- [EXERCISE REQUIREMENTS]
Exact repetition of every entry is required.

- [Collected data entries]

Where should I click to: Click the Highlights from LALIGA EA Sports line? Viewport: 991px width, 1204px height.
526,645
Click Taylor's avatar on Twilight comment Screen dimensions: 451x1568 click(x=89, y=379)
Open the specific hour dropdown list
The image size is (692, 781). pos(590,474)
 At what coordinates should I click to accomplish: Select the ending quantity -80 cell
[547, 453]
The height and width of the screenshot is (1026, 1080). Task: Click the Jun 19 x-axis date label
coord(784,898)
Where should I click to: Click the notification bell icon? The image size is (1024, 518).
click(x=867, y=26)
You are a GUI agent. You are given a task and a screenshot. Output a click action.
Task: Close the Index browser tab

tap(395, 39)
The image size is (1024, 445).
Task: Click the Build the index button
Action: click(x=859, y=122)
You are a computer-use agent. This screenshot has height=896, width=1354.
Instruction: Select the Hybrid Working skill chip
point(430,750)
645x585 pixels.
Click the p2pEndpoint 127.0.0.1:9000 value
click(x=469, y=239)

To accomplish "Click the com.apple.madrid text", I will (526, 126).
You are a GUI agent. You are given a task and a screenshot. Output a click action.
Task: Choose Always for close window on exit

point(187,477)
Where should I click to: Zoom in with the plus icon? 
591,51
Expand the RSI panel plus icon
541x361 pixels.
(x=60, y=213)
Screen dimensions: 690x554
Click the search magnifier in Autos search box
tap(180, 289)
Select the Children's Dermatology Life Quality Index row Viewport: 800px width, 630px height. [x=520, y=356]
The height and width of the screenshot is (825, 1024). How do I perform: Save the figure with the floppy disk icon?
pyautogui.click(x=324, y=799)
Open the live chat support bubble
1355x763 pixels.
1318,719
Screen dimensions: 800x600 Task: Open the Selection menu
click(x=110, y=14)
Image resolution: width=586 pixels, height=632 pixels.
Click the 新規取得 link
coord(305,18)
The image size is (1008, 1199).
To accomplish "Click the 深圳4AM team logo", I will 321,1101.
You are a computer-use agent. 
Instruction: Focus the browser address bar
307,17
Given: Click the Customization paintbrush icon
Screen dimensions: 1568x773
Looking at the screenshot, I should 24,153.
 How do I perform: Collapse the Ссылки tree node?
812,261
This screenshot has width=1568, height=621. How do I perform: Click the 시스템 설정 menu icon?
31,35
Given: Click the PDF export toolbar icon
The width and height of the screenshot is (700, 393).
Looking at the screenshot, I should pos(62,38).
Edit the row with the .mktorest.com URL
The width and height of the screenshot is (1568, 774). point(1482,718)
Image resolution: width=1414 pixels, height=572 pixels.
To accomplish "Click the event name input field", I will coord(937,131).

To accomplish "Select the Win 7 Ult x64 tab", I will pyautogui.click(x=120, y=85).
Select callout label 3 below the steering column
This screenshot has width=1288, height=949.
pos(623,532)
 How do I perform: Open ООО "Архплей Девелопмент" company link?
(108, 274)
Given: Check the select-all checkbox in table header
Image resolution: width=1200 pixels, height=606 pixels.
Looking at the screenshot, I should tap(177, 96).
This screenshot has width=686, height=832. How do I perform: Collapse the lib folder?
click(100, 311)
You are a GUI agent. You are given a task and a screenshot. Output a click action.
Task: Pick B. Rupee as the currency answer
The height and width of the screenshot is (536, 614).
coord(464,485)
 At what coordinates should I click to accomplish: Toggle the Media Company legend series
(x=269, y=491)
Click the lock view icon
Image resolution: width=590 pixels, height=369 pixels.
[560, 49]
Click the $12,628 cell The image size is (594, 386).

- [ANSWER TO THIS EXERCISE]
Where should I click to: Click the Highlights from LALIGA EA Sports line? Viewport: 991px width, 1204px height.
526,645
Click Taylor's avatar on Twilight comment Screen dimensions: 451x1568 click(x=89, y=379)
Open the specific hour dropdown list
The image size is (692, 781). pos(590,474)
 At what coordinates should I click to accomplish: Select the ending quantity -80 cell
[547, 453]
The height and width of the screenshot is (1026, 1080). Task: Click the Jun 19 x-axis date label
coord(784,898)
Where should I click to: Click the notification bell icon? The image size is (1024, 518).
click(x=867, y=26)
You are a GUI agent. You are given a task and a screenshot. Output a click action.
Task: Close the Index browser tab

tap(395, 39)
The image size is (1024, 445).
Task: Click the Build the index button
Action: click(x=859, y=122)
You are a computer-use agent. This screenshot has height=896, width=1354.
Instruction: Select the Hybrid Working skill chip
point(430,750)
645x585 pixels.
Click the p2pEndpoint 127.0.0.1:9000 value
click(x=469, y=239)

To accomplish "Click the com.apple.madrid text", I will (526, 126).
You are a GUI agent. You are given a task and a screenshot. Output a click action.
Task: Choose Always for close window on exit

point(187,477)
Where should I click to: Zoom in with the plus icon? 
591,51
Expand the RSI panel plus icon
541x361 pixels.
(x=60, y=213)
Screen dimensions: 690x554
Click the search magnifier in Autos search box
tap(180, 289)
Select the Children's Dermatology Life Quality Index row Viewport: 800px width, 630px height. [x=520, y=356]
The height and width of the screenshot is (825, 1024). How do I perform: Save the figure with the floppy disk icon?
pyautogui.click(x=324, y=799)
Open the live chat support bubble
1355x763 pixels.
1318,719
Screen dimensions: 800x600 Task: Open the Selection menu
click(x=110, y=14)
Image resolution: width=586 pixels, height=632 pixels.
Click the 新規取得 link
coord(305,18)
The image size is (1008, 1199).
To accomplish "Click the 深圳4AM team logo", I will 321,1101.
You are a computer-use agent. 
Instruction: Focus the browser address bar
307,17
Given: Click the Customization paintbrush icon
Screen dimensions: 1568x773
Looking at the screenshot, I should 24,153.
 How do I perform: Collapse the Ссылки tree node?
812,261
This screenshot has width=1568, height=621. How do I perform: Click the 시스템 설정 menu icon?
31,35
Given: Click the PDF export toolbar icon
The width and height of the screenshot is (700, 393).
Looking at the screenshot, I should pos(62,38).
Edit the row with the .mktorest.com URL
The width and height of the screenshot is (1568, 774). point(1482,718)
Image resolution: width=1414 pixels, height=572 pixels.
To accomplish "Click the event name input field", I will coord(937,131).

To accomplish "Select the Win 7 Ult x64 tab", I will pyautogui.click(x=120, y=85).
Select callout label 3 below the steering column
This screenshot has width=1288, height=949.
pos(623,532)
 How do I perform: Open ООО "Архплей Девелопмент" company link?
(108, 274)
Given: Check the select-all checkbox in table header
Image resolution: width=1200 pixels, height=606 pixels.
Looking at the screenshot, I should tap(177, 96).
This screenshot has width=686, height=832. How do I perform: Collapse the lib folder?
click(100, 311)
You are a GUI agent. You are given a task and a screenshot. Output a click action.
Task: Pick B. Rupee as the currency answer
The height and width of the screenshot is (536, 614).
coord(464,485)
 At what coordinates should I click to accomplish: Toggle the Media Company legend series
(x=269, y=491)
Click the lock view icon
Image resolution: width=590 pixels, height=369 pixels.
[560, 49]
Click the $12,628 cell The image size is (594, 386).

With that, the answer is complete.